Recorded data START
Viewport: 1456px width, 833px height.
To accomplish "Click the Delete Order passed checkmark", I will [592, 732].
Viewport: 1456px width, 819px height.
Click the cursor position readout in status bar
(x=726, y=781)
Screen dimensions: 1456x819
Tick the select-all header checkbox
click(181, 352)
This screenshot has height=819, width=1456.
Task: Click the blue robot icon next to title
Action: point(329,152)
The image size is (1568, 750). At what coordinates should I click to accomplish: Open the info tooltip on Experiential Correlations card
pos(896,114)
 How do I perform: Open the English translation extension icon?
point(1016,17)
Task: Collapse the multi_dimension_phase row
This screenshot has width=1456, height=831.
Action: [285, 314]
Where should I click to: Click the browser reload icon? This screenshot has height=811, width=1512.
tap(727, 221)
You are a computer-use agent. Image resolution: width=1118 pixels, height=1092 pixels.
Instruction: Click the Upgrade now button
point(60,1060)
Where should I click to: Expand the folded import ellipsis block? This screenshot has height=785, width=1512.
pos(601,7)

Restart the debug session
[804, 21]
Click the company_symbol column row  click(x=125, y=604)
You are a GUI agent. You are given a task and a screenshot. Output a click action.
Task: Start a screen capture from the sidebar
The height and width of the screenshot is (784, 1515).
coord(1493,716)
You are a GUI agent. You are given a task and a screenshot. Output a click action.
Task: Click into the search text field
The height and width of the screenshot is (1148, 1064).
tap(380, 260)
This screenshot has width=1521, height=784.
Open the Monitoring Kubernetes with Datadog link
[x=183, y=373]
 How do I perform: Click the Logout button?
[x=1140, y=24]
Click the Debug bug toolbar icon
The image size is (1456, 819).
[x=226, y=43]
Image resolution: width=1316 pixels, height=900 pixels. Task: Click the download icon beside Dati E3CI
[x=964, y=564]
Recorded data END
* **Instructions to follow**: The answer is a portion of the data. Write out exactly the line with "The height and width of the screenshot is (1148, 1064)." and all lines after it.

* **Reply to the exercise**:
The height and width of the screenshot is (1148, 1064).
tap(380, 260)
This screenshot has width=1521, height=784.
Open the Monitoring Kubernetes with Datadog link
[x=183, y=373]
 How do I perform: Click the Logout button?
[x=1140, y=24]
Click the Debug bug toolbar icon
The image size is (1456, 819).
[x=226, y=43]
Image resolution: width=1316 pixels, height=900 pixels. Task: Click the download icon beside Dati E3CI
[x=964, y=564]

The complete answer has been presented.